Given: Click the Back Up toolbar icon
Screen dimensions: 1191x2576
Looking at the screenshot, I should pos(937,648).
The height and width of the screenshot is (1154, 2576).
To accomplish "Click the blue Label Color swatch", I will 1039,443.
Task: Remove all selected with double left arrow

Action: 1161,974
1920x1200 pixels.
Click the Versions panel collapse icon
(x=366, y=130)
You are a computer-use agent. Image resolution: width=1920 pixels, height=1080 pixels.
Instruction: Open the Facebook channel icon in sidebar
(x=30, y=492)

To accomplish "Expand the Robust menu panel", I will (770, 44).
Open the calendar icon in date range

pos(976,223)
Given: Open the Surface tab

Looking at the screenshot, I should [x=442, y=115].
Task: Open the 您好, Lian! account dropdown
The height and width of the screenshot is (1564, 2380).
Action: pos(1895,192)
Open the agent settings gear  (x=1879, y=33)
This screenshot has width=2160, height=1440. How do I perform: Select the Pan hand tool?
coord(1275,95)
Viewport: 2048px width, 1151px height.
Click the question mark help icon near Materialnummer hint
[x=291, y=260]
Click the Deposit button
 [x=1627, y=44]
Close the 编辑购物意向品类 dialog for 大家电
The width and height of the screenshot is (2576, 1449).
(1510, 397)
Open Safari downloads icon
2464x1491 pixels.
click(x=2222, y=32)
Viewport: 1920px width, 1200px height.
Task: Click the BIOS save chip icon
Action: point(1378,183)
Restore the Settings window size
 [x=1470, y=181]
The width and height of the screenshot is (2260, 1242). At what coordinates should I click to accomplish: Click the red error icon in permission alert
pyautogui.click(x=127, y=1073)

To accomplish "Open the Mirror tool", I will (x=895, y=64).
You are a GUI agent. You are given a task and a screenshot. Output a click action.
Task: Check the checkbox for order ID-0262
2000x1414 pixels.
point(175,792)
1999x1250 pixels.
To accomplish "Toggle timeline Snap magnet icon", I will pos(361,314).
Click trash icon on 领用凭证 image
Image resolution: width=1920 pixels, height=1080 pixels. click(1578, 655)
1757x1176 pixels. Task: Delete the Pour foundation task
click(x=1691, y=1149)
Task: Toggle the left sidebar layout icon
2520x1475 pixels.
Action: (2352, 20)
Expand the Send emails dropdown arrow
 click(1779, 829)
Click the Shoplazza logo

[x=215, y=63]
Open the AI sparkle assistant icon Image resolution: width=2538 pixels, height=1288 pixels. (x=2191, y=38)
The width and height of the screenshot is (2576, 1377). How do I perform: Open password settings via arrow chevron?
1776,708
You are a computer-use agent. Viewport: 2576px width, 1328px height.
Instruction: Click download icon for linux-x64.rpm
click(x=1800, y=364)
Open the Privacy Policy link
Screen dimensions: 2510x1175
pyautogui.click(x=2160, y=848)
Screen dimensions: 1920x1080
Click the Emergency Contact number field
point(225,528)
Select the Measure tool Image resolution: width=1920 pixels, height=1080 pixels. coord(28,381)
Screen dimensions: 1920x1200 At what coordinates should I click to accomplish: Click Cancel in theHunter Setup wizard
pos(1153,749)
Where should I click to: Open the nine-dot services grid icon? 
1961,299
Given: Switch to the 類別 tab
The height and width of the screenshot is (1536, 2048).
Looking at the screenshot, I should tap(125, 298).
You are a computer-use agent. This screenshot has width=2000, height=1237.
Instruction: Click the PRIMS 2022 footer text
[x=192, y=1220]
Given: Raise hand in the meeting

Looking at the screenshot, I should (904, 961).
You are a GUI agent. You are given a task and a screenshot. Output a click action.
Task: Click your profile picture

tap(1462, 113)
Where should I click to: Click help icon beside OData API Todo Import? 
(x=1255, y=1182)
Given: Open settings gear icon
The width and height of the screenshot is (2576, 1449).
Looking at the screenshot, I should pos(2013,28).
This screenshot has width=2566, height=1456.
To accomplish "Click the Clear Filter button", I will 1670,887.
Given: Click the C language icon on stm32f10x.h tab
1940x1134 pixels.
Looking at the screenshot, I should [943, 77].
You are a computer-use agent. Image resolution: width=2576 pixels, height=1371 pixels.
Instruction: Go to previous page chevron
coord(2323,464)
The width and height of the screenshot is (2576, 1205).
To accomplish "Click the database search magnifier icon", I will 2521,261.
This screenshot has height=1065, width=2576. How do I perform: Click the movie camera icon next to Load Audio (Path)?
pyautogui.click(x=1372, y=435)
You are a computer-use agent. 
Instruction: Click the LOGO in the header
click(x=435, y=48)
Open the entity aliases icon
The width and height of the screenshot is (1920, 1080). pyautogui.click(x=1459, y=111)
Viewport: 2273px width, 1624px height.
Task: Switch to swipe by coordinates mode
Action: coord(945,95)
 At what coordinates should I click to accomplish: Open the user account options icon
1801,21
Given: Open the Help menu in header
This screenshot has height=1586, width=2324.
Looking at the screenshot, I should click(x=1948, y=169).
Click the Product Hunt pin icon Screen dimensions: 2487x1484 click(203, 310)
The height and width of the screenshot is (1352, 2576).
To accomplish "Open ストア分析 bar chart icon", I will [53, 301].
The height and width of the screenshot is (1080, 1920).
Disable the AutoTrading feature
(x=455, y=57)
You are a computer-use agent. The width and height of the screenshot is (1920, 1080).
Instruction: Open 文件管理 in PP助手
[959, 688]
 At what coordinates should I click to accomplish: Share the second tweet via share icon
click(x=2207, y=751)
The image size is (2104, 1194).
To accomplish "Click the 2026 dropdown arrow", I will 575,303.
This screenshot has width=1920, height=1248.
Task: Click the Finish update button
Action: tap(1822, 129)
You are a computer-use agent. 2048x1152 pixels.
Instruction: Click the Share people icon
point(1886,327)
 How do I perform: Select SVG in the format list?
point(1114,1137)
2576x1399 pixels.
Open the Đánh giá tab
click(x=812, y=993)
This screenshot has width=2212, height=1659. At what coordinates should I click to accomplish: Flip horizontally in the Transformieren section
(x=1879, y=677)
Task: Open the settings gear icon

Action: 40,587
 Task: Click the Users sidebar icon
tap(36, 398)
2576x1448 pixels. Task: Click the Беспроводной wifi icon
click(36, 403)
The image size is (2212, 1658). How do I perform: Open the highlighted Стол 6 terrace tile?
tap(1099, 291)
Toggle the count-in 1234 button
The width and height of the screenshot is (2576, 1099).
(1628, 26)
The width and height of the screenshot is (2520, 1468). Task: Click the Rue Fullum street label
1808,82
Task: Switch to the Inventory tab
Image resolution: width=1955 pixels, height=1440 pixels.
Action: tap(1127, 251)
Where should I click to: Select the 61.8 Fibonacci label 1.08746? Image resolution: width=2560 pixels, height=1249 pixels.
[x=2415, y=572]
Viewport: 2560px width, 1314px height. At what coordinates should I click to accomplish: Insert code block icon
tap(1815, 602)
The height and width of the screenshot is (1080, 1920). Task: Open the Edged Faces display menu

§ **WHAT YOU NEED TO DO**: Your reply should contain every record, unchanged and complete.

§ **TASK RESULT**:
Given: Click the Back Up toolbar icon
Screen dimensions: 1191x2576
Looking at the screenshot, I should pos(937,648).
The height and width of the screenshot is (1154, 2576).
To accomplish "Click the blue Label Color swatch", I will 1039,443.
Task: Remove all selected with double left arrow

Action: 1161,974
1920x1200 pixels.
Click the Versions panel collapse icon
(x=366, y=130)
You are a computer-use agent. Image resolution: width=1920 pixels, height=1080 pixels.
Instruction: Open the Facebook channel icon in sidebar
(x=30, y=492)

To accomplish "Expand the Robust menu panel", I will (770, 44).
Open the calendar icon in date range

pos(976,223)
Given: Open the Surface tab

Looking at the screenshot, I should [x=442, y=115].
Task: Open the 您好, Lian! account dropdown
The height and width of the screenshot is (1564, 2380).
Action: pos(1895,192)
Open the agent settings gear  (x=1879, y=33)
This screenshot has width=2160, height=1440. How do I perform: Select the Pan hand tool?
coord(1275,95)
Viewport: 2048px width, 1151px height.
Click the question mark help icon near Materialnummer hint
[x=291, y=260]
Click the Deposit button
 [x=1627, y=44]
Close the 编辑购物意向品类 dialog for 大家电
The width and height of the screenshot is (2576, 1449).
(1510, 397)
Open Safari downloads icon
2464x1491 pixels.
click(x=2222, y=32)
Viewport: 1920px width, 1200px height.
Task: Click the BIOS save chip icon
Action: point(1378,183)
Restore the Settings window size
 [x=1470, y=181]
The width and height of the screenshot is (2260, 1242). At what coordinates should I click to accomplish: Click the red error icon in permission alert
pyautogui.click(x=127, y=1073)

To accomplish "Open the Mirror tool", I will (x=895, y=64).
You are a GUI agent. You are given a task and a screenshot. Output a click action.
Task: Check the checkbox for order ID-0262
2000x1414 pixels.
point(175,792)
1999x1250 pixels.
To accomplish "Toggle timeline Snap magnet icon", I will pos(361,314).
Click trash icon on 领用凭证 image
Image resolution: width=1920 pixels, height=1080 pixels. click(1578, 655)
1757x1176 pixels. Task: Delete the Pour foundation task
click(x=1691, y=1149)
Task: Toggle the left sidebar layout icon
2520x1475 pixels.
Action: (2352, 20)
Expand the Send emails dropdown arrow
 click(1779, 829)
Click the Shoplazza logo

[x=215, y=63]
Open the AI sparkle assistant icon Image resolution: width=2538 pixels, height=1288 pixels. (x=2191, y=38)
The width and height of the screenshot is (2576, 1377). How do I perform: Open password settings via arrow chevron?
1776,708
You are a computer-use agent. Viewport: 2576px width, 1328px height.
Instruction: Click download icon for linux-x64.rpm
click(x=1800, y=364)
Open the Privacy Policy link
Screen dimensions: 2510x1175
pyautogui.click(x=2160, y=848)
Screen dimensions: 1920x1080
Click the Emergency Contact number field
point(225,528)
Select the Measure tool Image resolution: width=1920 pixels, height=1080 pixels. coord(28,381)
Screen dimensions: 1920x1200 At what coordinates should I click to accomplish: Click Cancel in theHunter Setup wizard
pos(1153,749)
Where should I click to: Open the nine-dot services grid icon? 
1961,299
Given: Switch to the 類別 tab
The height and width of the screenshot is (1536, 2048).
Looking at the screenshot, I should tap(125, 298).
You are a computer-use agent. This screenshot has width=2000, height=1237.
Instruction: Click the PRIMS 2022 footer text
[x=192, y=1220]
Given: Raise hand in the meeting

Looking at the screenshot, I should (904, 961).
You are a GUI agent. You are given a task and a screenshot. Output a click action.
Task: Click your profile picture

tap(1462, 113)
Where should I click to: Click help icon beside OData API Todo Import? 
(x=1255, y=1182)
Given: Open settings gear icon
The width and height of the screenshot is (2576, 1449).
Looking at the screenshot, I should pos(2013,28).
This screenshot has width=2566, height=1456.
To accomplish "Click the Clear Filter button", I will 1670,887.
Given: Click the C language icon on stm32f10x.h tab
1940x1134 pixels.
Looking at the screenshot, I should [943, 77].
You are a computer-use agent. Image resolution: width=2576 pixels, height=1371 pixels.
Instruction: Go to previous page chevron
coord(2323,464)
The width and height of the screenshot is (2576, 1205).
To accomplish "Click the database search magnifier icon", I will 2521,261.
This screenshot has height=1065, width=2576. How do I perform: Click the movie camera icon next to Load Audio (Path)?
pyautogui.click(x=1372, y=435)
You are a computer-use agent. 
Instruction: Click the LOGO in the header
click(x=435, y=48)
Open the entity aliases icon
The width and height of the screenshot is (1920, 1080). pyautogui.click(x=1459, y=111)
Viewport: 2273px width, 1624px height.
Task: Switch to swipe by coordinates mode
Action: coord(945,95)
 At what coordinates should I click to accomplish: Open the user account options icon
1801,21
Given: Open the Help menu in header
This screenshot has height=1586, width=2324.
Looking at the screenshot, I should click(x=1948, y=169).
Click the Product Hunt pin icon Screen dimensions: 2487x1484 click(203, 310)
The height and width of the screenshot is (1352, 2576).
To accomplish "Open ストア分析 bar chart icon", I will [53, 301].
The height and width of the screenshot is (1080, 1920).
Disable the AutoTrading feature
(x=455, y=57)
You are a computer-use agent. The width and height of the screenshot is (1920, 1080).
Instruction: Open 文件管理 in PP助手
[959, 688]
 At what coordinates should I click to accomplish: Share the second tweet via share icon
click(x=2207, y=751)
The image size is (2104, 1194).
To accomplish "Click the 2026 dropdown arrow", I will 575,303.
This screenshot has width=1920, height=1248.
Task: Click the Finish update button
Action: tap(1822, 129)
You are a computer-use agent. 2048x1152 pixels.
Instruction: Click the Share people icon
point(1886,327)
 How do I perform: Select SVG in the format list?
point(1114,1137)
2576x1399 pixels.
Open the Đánh giá tab
click(x=812, y=993)
This screenshot has width=2212, height=1659. At what coordinates should I click to accomplish: Flip horizontally in the Transformieren section
(x=1879, y=677)
Task: Open the settings gear icon

Action: 40,587
 Task: Click the Users sidebar icon
tap(36, 398)
2576x1448 pixels. Task: Click the Беспроводной wifi icon
click(36, 403)
The image size is (2212, 1658). How do I perform: Open the highlighted Стол 6 terrace tile?
tap(1099, 291)
Toggle the count-in 1234 button
The width and height of the screenshot is (2576, 1099).
(1628, 26)
The width and height of the screenshot is (2520, 1468). Task: Click the Rue Fullum street label
1808,82
Task: Switch to the Inventory tab
Image resolution: width=1955 pixels, height=1440 pixels.
Action: tap(1127, 251)
Where should I click to: Select the 61.8 Fibonacci label 1.08746? Image resolution: width=2560 pixels, height=1249 pixels.
[x=2415, y=572]
Viewport: 2560px width, 1314px height. At what coordinates should I click to accomplish: Insert code block icon
tap(1815, 602)
The height and width of the screenshot is (1080, 1920). Task: Open the Edged Faces display menu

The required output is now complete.